Objetivo del ejercicio: Indique si cada afirmación concuerda con el texto sobre Gabriel de Cervantes; responda sí o no y cite textualmente las palabras que lo deciden. (a) Gabriel de Cervantes leyó con seguridad a Carlos Singüenza y Góngora. (b) Gabriel de Cervantes trató en persona a Sor Juana Inés de la Cruz. (c) Se conservan varias composiciones poéticas de Gabriel de Cervantes.

Fragmento de lectura:

------------------------------

Debió conocer a Carlos Singüenza y Góngora, si no le habló, se cruzó con él en la Universidad o algún evento público, al menos de seguro lo leyó, como también lo hizo con Sor Juana Inés de la Cruz de quien oyó hablar. Quizás asistió a las representaciones de los autos sacramentales en las plazas de la ciudad los días de fiesta, tal vez hasta actúo en alguno, visitó los talleres de algunos imagineros, recibió correspondencia de sus familiares en La Habana y les remitió las respuestas. Seguramente escribió otras composiciones hoy perdidas. Es muy probable que con su regreso al terruño natal viajaran todas esas experiencias y esos gustos del barroco novohispano. Para concluir ofrecemos la única pieza poética conocida hasta el momento de Gabriel de Cervantes:
Romance Imaculada de Soult (1678), de Murillo.>>
Sagrada Delos, à quien
De errante materia cupo
En las eftrellas de Egèo
Ser ---- (7) el fixo Carbunclo:
Que importa que à fumergirte
Arrefte el agua fus flujos:
Si te defiende piadofo,
Quien freno à las aguas pufo?
Que importa, que de otras Iflas
Los cimientos mal feguros
A los furores del Auftro
Hagan reverencia en tumbos?
De efpumas lebante montes
Contra ti el mas fiero orgullo,
Que rendidos á tu planta
Pondran mas altos tus triũfos
Iras defcojan los fiete
Triones celeftes, à cuyos
Enojos, efpuma el mar,
Ceños preftaron los nublos.
Que tu fixa à la borrafca
Tienes en la Oliva muro;
Y es la Palma victoriofa
Erguido obelifco tuyo.
Piedades fon, del que Apolo
A tu alvergue fe redujo;
Librandote del amargo
De los primeros infultos.
Tan luego que fuifte Delos
Fuifte firme; que feguro
Solio te labrò fu amor,
Aun mas que otros atributos.
Cada golpe de las olas
No es ya terror, es tributo
Que vencido facrifica
A tu firmeza Neptuno.
Cada fylvo de vracanes
Es el victor, de que pudo
En tanto infeftado aliento,
Refpirar vn ayre puro.
Del fiero dragon à el foplo,
Toxico mortal, corrupto,
Dieron la Palma, y la Oliva
Dos reparos para vn fufto.

------------------------------

Datos de entrada:
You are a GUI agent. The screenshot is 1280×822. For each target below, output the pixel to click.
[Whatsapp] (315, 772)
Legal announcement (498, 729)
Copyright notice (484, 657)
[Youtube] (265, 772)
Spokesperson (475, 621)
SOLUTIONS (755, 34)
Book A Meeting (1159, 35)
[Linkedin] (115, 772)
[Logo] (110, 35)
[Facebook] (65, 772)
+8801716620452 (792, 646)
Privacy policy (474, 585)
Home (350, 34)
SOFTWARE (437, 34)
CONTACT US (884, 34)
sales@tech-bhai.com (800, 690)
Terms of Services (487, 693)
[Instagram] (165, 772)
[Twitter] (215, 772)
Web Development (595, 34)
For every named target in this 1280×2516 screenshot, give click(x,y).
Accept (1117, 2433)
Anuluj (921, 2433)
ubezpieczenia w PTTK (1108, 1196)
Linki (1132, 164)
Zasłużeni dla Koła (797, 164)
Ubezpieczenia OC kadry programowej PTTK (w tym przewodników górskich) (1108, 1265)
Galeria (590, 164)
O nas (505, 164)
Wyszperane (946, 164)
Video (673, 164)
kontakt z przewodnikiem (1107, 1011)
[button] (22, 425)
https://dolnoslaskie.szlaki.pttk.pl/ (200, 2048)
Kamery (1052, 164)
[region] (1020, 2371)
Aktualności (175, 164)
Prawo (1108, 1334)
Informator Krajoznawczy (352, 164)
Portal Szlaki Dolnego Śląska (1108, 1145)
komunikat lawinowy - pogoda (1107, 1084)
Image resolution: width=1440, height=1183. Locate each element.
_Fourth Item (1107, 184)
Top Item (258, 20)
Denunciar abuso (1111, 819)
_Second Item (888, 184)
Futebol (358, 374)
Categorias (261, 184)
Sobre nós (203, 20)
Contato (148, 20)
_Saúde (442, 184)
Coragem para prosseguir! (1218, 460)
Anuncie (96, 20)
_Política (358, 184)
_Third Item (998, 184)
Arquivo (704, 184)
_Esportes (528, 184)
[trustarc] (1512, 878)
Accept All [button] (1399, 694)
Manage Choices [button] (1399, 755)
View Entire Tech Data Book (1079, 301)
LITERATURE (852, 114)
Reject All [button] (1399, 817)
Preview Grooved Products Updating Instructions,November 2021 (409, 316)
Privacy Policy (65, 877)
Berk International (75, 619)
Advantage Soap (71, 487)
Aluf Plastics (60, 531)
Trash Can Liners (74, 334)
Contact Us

------------------------------

Solución propuesta:
(a) Sí: «al menos de seguro lo leyó».
(b) No: «Sor Juana Inés de la Cruz de quien oyó hablar».
(c) No: «la única pieza poética conocida hasta el momento de Gabriel de Cervantes».